Zane caught her wrist before she could storm past him. “It’s a cartoon.”
“What?” she said, tugging to get free.
“They’re watching a cartoon. Not your face. Not the rest of the vitriol you spouted. It’s a cartoon woman having sex, making that sound you do. The caption says, ‘What’s more generous than a big fat O? How about a check with a lot of O’s that helps save endangered tigers?’”
“I don’t believe you,” Missy said.
Zane turned his phone around to show her. “This is your only warning,” he said as she took it in. “Pull anything against anyone I care about, and this will seem like child’s play compared to how I’ll go after you.”

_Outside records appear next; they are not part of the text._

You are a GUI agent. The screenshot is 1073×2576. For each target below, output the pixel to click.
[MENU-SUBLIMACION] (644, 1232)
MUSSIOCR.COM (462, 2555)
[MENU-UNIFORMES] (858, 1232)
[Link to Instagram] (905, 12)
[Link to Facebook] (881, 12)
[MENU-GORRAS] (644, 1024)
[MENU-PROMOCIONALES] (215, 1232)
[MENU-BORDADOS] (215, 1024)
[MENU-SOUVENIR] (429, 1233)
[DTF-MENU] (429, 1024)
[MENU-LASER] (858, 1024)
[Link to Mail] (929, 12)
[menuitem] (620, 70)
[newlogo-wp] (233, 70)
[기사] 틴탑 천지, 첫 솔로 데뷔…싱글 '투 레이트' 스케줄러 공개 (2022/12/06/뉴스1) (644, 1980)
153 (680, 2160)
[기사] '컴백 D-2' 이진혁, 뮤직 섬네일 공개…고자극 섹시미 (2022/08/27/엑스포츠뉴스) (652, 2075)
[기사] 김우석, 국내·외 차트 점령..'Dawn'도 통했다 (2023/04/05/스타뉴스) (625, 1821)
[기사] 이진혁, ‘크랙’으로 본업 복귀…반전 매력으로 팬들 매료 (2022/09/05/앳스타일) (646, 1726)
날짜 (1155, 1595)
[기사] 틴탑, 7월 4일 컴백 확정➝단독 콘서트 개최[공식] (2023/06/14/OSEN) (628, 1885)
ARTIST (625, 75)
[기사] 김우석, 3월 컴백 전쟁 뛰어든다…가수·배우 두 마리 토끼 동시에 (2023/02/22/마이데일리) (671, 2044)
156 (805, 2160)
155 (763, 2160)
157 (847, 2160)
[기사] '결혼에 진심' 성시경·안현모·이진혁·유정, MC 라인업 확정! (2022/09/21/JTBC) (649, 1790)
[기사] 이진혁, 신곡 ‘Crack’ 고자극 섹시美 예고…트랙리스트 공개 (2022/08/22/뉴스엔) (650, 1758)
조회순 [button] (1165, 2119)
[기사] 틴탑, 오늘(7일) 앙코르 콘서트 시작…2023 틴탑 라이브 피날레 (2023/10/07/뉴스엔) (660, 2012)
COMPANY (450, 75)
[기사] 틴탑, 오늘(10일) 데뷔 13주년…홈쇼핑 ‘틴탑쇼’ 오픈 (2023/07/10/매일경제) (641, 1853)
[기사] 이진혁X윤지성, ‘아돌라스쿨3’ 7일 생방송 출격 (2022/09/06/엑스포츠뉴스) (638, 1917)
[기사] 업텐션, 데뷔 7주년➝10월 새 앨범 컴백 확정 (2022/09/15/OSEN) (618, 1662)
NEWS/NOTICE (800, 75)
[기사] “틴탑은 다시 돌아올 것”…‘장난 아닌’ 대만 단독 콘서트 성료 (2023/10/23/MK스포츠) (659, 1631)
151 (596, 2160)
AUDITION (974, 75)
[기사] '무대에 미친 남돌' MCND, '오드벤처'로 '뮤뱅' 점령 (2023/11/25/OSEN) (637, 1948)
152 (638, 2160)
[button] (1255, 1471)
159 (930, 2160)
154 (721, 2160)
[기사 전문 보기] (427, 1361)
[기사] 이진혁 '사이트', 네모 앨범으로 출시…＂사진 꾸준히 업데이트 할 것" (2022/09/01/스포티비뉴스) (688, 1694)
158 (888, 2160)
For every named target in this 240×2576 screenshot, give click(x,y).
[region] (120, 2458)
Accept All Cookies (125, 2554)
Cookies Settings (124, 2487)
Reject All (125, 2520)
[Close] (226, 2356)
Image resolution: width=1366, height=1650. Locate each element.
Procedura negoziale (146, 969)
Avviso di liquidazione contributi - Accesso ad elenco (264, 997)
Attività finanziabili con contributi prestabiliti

She looked from the screen to him.
“Child’s play,” he repeated.
He saw the intelligence he’d once admired come into her face. “You mean it,” she said, searching his expression.
“I will do whatever it takes to protect the people I love.”
Hurt flicked across her eyes an instant before she looked away. She shoved her own phone into her spangled purse. “I won’t bother you again,” she said.
~
Rebecca and Trey snagged a small stand-up table to sample the hors d’oeuvres. She’d meant everyone to share it, but they seemed to have disappeared. Most troubling, after Mystique’s big entrance, Zane had strode across the ballroom in the same direction.
Rather than give in to paranoia or jealousy, Rebecca frowned at the cell phone she’d just shut off.
“That was weird, huh?” she said to Trey. “Who knew the wildlife people were such pranksters?”
“Mm,” he said, attention focused where the well-dressed crowd might be concealing Zane and Mystique. He didn’t seem worried, but like he was distracted.
“They had to hack everyone’s phone to do it.”
“Maybe they had people’s numbers from their fundraising.”